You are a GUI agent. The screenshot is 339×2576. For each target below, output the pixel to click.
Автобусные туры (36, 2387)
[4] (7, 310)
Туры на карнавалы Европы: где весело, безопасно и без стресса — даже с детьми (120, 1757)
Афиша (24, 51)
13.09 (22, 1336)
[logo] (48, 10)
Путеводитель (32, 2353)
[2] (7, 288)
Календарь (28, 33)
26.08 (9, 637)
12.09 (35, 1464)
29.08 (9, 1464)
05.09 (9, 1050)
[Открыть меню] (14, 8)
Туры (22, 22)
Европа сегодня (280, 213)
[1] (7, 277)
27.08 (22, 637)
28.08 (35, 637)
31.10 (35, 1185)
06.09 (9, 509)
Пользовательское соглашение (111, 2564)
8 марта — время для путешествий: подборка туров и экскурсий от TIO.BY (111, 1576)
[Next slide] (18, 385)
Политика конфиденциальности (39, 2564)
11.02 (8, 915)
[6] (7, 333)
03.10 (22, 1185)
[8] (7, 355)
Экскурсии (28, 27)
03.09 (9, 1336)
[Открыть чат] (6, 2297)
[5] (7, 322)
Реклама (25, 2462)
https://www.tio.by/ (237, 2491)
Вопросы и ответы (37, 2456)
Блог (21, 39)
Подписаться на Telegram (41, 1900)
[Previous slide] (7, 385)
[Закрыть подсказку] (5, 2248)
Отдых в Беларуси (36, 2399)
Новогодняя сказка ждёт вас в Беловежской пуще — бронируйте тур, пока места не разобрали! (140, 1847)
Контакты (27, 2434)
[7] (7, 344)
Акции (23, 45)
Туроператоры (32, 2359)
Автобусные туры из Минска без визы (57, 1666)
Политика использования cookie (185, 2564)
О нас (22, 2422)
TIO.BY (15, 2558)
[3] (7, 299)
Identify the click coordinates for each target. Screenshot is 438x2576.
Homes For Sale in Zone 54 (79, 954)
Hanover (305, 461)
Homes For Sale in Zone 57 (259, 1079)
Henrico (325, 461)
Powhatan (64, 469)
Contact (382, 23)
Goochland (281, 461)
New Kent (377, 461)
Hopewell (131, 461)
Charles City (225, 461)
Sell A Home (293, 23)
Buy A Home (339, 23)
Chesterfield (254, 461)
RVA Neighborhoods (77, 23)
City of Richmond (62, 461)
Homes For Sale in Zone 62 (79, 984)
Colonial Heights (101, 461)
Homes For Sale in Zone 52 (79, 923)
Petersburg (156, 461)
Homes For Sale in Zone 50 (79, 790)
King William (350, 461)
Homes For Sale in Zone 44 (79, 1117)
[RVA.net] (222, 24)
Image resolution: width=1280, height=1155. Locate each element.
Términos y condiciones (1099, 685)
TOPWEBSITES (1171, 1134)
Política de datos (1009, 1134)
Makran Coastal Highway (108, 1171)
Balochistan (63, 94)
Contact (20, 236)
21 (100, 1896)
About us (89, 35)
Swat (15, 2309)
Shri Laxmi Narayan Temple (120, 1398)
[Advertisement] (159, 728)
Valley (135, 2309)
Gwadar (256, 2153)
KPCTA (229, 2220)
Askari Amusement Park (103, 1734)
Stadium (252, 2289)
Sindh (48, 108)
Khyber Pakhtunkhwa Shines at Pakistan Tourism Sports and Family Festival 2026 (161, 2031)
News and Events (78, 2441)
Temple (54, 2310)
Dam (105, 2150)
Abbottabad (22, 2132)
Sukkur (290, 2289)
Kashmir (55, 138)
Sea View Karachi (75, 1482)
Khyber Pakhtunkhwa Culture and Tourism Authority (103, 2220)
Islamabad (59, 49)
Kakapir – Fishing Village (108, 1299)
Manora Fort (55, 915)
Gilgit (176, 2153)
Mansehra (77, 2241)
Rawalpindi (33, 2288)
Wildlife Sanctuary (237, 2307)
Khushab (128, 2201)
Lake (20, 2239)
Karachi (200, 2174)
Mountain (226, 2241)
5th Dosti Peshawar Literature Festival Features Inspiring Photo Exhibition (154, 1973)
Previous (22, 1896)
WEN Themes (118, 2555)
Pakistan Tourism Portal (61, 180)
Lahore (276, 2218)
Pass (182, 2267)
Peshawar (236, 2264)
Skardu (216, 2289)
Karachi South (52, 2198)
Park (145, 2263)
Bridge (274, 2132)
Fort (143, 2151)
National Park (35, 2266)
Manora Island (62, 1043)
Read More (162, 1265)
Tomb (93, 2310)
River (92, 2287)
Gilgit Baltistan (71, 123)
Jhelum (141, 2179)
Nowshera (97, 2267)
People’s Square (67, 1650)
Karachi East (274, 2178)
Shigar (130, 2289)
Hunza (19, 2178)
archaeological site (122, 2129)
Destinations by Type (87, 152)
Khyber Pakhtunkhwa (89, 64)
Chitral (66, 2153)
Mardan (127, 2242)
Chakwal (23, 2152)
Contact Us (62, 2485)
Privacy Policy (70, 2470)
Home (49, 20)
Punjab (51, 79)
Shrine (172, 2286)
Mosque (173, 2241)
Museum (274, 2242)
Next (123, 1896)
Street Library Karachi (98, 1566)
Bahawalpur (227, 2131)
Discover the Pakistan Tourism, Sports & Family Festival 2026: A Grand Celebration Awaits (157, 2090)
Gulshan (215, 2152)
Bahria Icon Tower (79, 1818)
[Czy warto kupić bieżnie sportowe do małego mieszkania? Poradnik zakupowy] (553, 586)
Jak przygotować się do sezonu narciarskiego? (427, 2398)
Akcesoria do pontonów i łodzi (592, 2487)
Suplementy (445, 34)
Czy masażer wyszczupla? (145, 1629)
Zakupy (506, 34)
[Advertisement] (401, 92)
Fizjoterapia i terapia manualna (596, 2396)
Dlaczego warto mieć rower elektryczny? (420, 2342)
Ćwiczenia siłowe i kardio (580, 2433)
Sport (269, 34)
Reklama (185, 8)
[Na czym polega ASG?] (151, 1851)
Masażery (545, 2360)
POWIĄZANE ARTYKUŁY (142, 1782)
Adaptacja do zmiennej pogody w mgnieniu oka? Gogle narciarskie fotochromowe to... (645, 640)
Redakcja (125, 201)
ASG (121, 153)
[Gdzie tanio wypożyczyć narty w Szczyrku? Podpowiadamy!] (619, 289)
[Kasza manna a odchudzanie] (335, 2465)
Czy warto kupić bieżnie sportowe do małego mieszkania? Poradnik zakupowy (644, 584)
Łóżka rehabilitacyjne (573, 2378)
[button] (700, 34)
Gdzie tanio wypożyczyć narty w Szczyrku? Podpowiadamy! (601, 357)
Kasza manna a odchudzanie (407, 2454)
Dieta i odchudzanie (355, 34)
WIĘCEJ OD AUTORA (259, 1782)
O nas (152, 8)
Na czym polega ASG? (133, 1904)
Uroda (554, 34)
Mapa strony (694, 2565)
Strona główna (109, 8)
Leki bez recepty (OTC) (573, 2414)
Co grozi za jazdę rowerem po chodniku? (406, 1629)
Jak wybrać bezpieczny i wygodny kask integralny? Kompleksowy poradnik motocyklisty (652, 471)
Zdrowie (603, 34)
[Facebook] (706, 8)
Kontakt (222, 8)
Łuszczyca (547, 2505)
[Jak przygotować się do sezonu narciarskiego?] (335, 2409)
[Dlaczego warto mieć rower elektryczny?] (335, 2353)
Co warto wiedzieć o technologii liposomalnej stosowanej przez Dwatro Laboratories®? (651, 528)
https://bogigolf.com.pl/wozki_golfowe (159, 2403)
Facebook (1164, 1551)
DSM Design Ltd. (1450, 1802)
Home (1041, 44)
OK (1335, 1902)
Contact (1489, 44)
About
★ ★ ★ ★ ★
DIRECTIONS.
Word for word, transcribe the entire listing shown above.

ANSWER BOX.
You are a GUI agent. The screenshot is 339×2576. For each target below, output the pixel to click.
Автобусные туры (36, 2387)
[4] (7, 310)
Туры на карнавалы Европы: где весело, безопасно и без стресса — даже с детьми (120, 1757)
Афиша (24, 51)
13.09 (22, 1336)
[logo] (48, 10)
Путеводитель (32, 2353)
[2] (7, 288)
Календарь (28, 33)
26.08 (9, 637)
12.09 (35, 1464)
29.08 (9, 1464)
05.09 (9, 1050)
[Открыть меню] (14, 8)
Туры (22, 22)
Европа сегодня (280, 213)
[1] (7, 277)
27.08 (22, 637)
28.08 (35, 637)
31.10 (35, 1185)
06.09 (9, 509)
Пользовательское соглашение (111, 2564)
8 марта — время для путешествий: подборка туров и экскурсий от TIO.BY (111, 1576)
[Next slide] (18, 385)
Политика конфиденциальности (39, 2564)
11.02 (8, 915)
[6] (7, 333)
03.10 (22, 1185)
[8] (7, 355)
Экскурсии (28, 27)
03.09 (9, 1336)
[Открыть чат] (6, 2297)
[5] (7, 322)
Реклама (25, 2462)
https://www.tio.by/ (237, 2491)
Вопросы и ответы (37, 2456)
Блог (21, 39)
Подписаться на Telegram (41, 1900)
[Previous slide] (7, 385)
[Закрыть подсказку] (5, 2248)
Отдых в Беларуси (36, 2399)
Новогодняя сказка ждёт вас в Беловежской пуще — бронируйте тур, пока места не разобрали! (140, 1847)
Контакты (27, 2434)
[7] (7, 344)
Акции (23, 45)
Туроператоры (32, 2359)
Автобусные туры из Минска без визы (57, 1666)
Политика использования cookie (185, 2564)
О нас (22, 2422)
TIO.BY (15, 2558)
[3] (7, 299)
Identify the click coordinates for each target. Screenshot is 438x2576.
Homes For Sale in Zone 54 (79, 954)
Hanover (305, 461)
Homes For Sale in Zone 57 (259, 1079)
Henrico (325, 461)
Powhatan (64, 469)
Contact (382, 23)
Goochland (281, 461)
New Kent (377, 461)
Hopewell (131, 461)
Charles City (225, 461)
Sell A Home (293, 23)
Buy A Home (339, 23)
Chesterfield (254, 461)
RVA Neighborhoods (77, 23)
City of Richmond (62, 461)
Homes For Sale in Zone 62 (79, 984)
Colonial Heights (101, 461)
Homes For Sale in Zone 52 (79, 923)
Petersburg (156, 461)
Homes For Sale in Zone 50 (79, 790)
King William (350, 461)
Homes For Sale in Zone 44 (79, 1117)
[RVA.net] (222, 24)
Image resolution: width=1280, height=1155. Locate each element.
Términos y condiciones (1099, 685)
TOPWEBSITES (1171, 1134)
Política de datos (1009, 1134)
Makran Coastal Highway (108, 1171)
Balochistan (63, 94)
Contact (20, 236)
21 (100, 1896)
About us (89, 35)
Swat (15, 2309)
Shri Laxmi Narayan Temple (120, 1398)
[Advertisement] (159, 728)
Valley (135, 2309)
Gwadar (256, 2153)
KPCTA (229, 2220)
Askari Amusement Park (103, 1734)
Stadium (252, 2289)
Sindh (48, 108)
Khyber Pakhtunkhwa Shines at Pakistan Tourism Sports and Family Festival 2026 (161, 2031)
News and Events (78, 2441)
Temple (54, 2310)
Dam (105, 2150)
Abbottabad (22, 2132)
Sukkur (290, 2289)
Kashmir (55, 138)
Sea View Karachi (75, 1482)
Khyber Pakhtunkhwa Culture and Tourism Authority (103, 2220)
Islamabad (59, 49)
Kakapir – Fishing Village (108, 1299)
Manora Fort (55, 915)
Gilgit (176, 2153)
Mansehra (77, 2241)
Rawalpindi (33, 2288)
Wildlife Sanctuary (237, 2307)
Khushab (128, 2201)
Lake (20, 2239)
Karachi (200, 2174)
Mountain (226, 2241)
5th Dosti Peshawar Literature Festival Features Inspiring Photo Exhibition (154, 1973)
Previous (22, 1896)
WEN Themes (118, 2555)
Pakistan Tourism Portal (61, 180)
Lahore (276, 2218)
Pass (182, 2267)
Peshawar (236, 2264)
Skardu (216, 2289)
Karachi South (52, 2198)
Park (145, 2263)
Bridge (274, 2132)
Fort (143, 2151)
National Park (35, 2266)
Manora Island (62, 1043)
Read More (162, 1265)
Tomb (93, 2310)
River (92, 2287)
Gilgit Baltistan (71, 123)
Jhelum (141, 2179)
Nowshera (97, 2267)
People’s Square (67, 1650)
Karachi East (274, 2178)
Shigar (130, 2289)
Hunza (19, 2178)
archaeological site (122, 2129)
Destinations by Type (87, 152)
Khyber Pakhtunkhwa (89, 64)
Chitral (66, 2153)
Mardan (127, 2242)
Chakwal (23, 2152)
Contact Us (62, 2485)
Privacy Policy (70, 2470)
Home (49, 20)
Punjab (51, 79)
Shrine (172, 2286)
Mosque (173, 2241)
Museum (274, 2242)
Next (123, 1896)
Street Library Karachi (98, 1566)
Bahawalpur (227, 2131)
Discover the Pakistan Tourism, Sports & Family Festival 2026: A Grand Celebration Awaits (157, 2090)
Gulshan (215, 2152)
Bahria Icon Tower (79, 1818)
[Czy warto kupić bieżnie sportowe do małego mieszkania? Poradnik zakupowy] (553, 586)
Jak przygotować się do sezonu narciarskiego? (427, 2398)
Akcesoria do pontonów i łodzi (592, 2487)
Suplementy (445, 34)
Czy masażer wyszczupla? (145, 1629)
Zakupy (506, 34)
[Advertisement] (401, 92)
Fizjoterapia i terapia manualna (596, 2396)
Dlaczego warto mieć rower elektryczny? (420, 2342)
Ćwiczenia siłowe i kardio (580, 2433)
Sport (269, 34)
Reklama (185, 8)
[Na czym polega ASG?] (151, 1851)
Masażery (545, 2360)
POWIĄZANE ARTYKUŁY (142, 1782)
Adaptacja do zmiennej pogody w mgnieniu oka? Gogle narciarskie fotochromowe to... (645, 640)
Redakcja (125, 201)
ASG (121, 153)
[Gdzie tanio wypożyczyć narty w Szczyrku? Podpowiadamy!] (619, 289)
[Kasza manna a odchudzanie] (335, 2465)
Czy warto kupić bieżnie sportowe do małego mieszkania? Poradnik zakupowy (644, 584)
Łóżka rehabilitacyjne (573, 2378)
[button] (700, 34)
Gdzie tanio wypożyczyć narty w Szczyrku? Podpowiadamy! (601, 357)
Kasza manna a odchudzanie (407, 2454)
Dieta i odchudzanie (355, 34)
WIĘCEJ OD AUTORA (259, 1782)
O nas (152, 8)
Na czym polega ASG? (133, 1904)
Uroda (554, 34)
Mapa strony (694, 2565)
Strona główna (109, 8)
Leki bez recepty (OTC) (573, 2414)
Co grozi za jazdę rowerem po chodniku? (406, 1629)
Jak wybrać bezpieczny i wygodny kask integralny? Kompleksowy poradnik motocyklisty (652, 471)
Zdrowie (603, 34)
[Facebook] (706, 8)
Kontakt (222, 8)
Łuszczyca (547, 2505)
[Jak przygotować się do sezonu narciarskiego?] (335, 2409)
[Dlaczego warto mieć rower elektryczny?] (335, 2353)
Co warto wiedzieć o technologii liposomalnej stosowanej przez Dwatro Laboratories®? (651, 528)
https://bogigolf.com.pl/wozki_golfowe (159, 2403)
Facebook (1164, 1551)
DSM Design Ltd. (1450, 1802)
Home (1041, 44)
OK (1335, 1902)
Contact (1489, 44)
About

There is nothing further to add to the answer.